“God is eternal and without beginning. But Jesus was born in Bethlehem of Mary. Therefore, Jesus cannot be God, since he has a beginning.”
This argument confuses two levels. The birth of Jesus in Bethlehem concerns his becoming human, not his eternal origin. The faith of the Church clearly professes: Jesus Christ, as God, has been with the Father from all eternity—“In the beginning was the Word, and the Word was with God, and the Word was God” (John 1:1). The Son has no beginning; he is “begotten of the Father before all ages” (Nicene Creed). However, in time he assumed a human nature and was “born of the Virgin Mary” (Gal 4:4).
The birth in Bethlehem therefore concerns his humanity, not his divinity. As Athanasius says: “It is the same one who is begotten of the Father before all ages and who in the last days was born of Mary for us” (Orationes contra Arianos II,70). Augustine explains: “Before time he was born of the Father, in time of the mother” (Sermo 186,1).

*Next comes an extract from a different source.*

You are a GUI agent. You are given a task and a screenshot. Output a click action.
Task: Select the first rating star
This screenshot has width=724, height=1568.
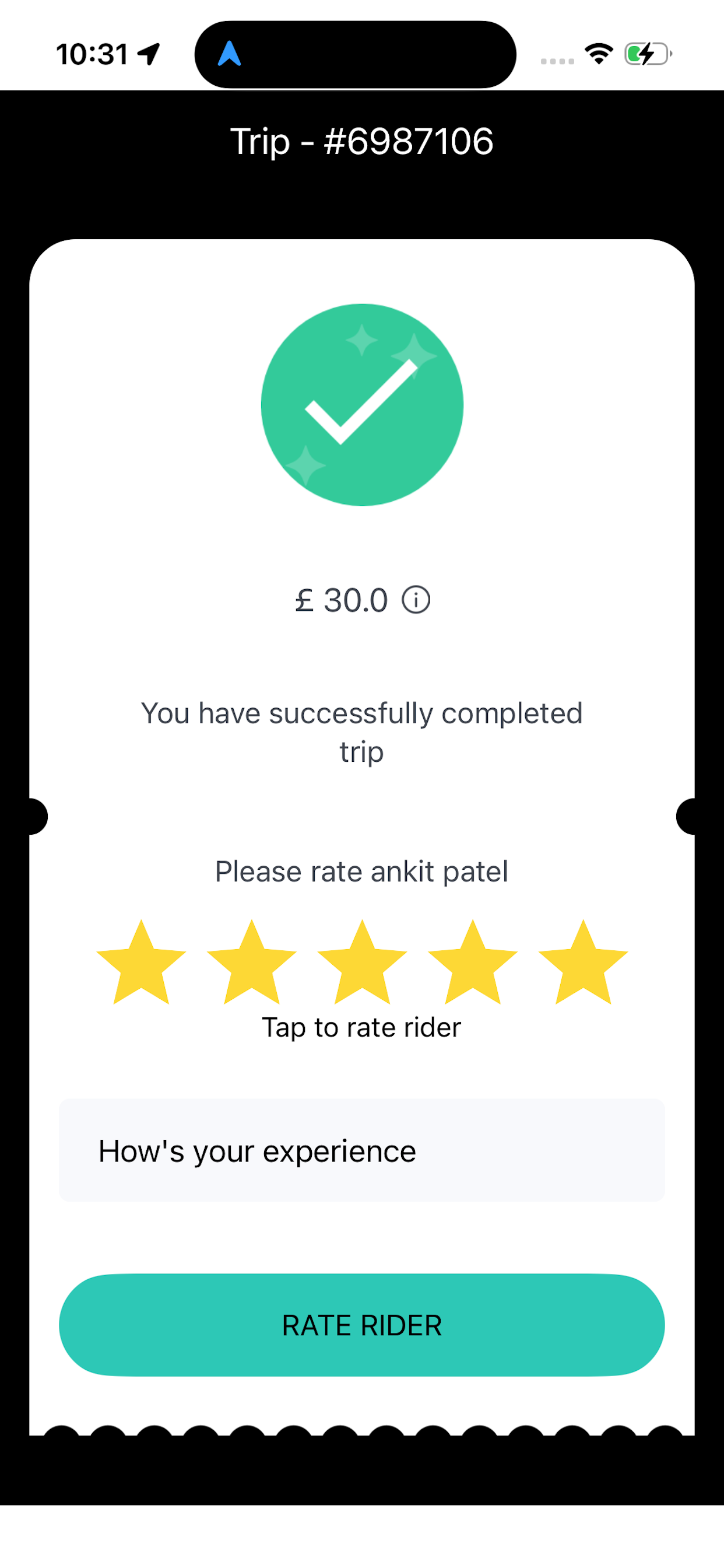point(141,963)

Scripture itself distinguishes: “His origin is from of old, from ancient days” (Mic 5:2). Jesus declares: “Before Abraham was, I am” (John 8:58)—he does not say “I was,” but “I am,” thus claiming the divine name from Ex 3:14.

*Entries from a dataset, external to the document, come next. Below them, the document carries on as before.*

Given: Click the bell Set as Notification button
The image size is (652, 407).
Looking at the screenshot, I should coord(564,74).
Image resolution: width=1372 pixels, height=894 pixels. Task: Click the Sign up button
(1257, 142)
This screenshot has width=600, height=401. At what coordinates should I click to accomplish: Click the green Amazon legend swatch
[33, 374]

The Incarnation is therefore not a limitation of eternity, but its revelation: The eternal God enters time without losing his eternity. Whoever confuses the birth in Bethlehem with a “beginning of God” fails to recognize the difference between nature and person: A divine person assumes a human nature.
Counterargument from the Other Side
“But a birth always means a beginning—so Jesus cannot be eternal.”
Brief Refutation
The birth in Bethlehem concerns his humanity. In his divinity, he is eternally “begotten, not made.” Two different births, one and the same Lord: eternally from the Father, temporally from Mary.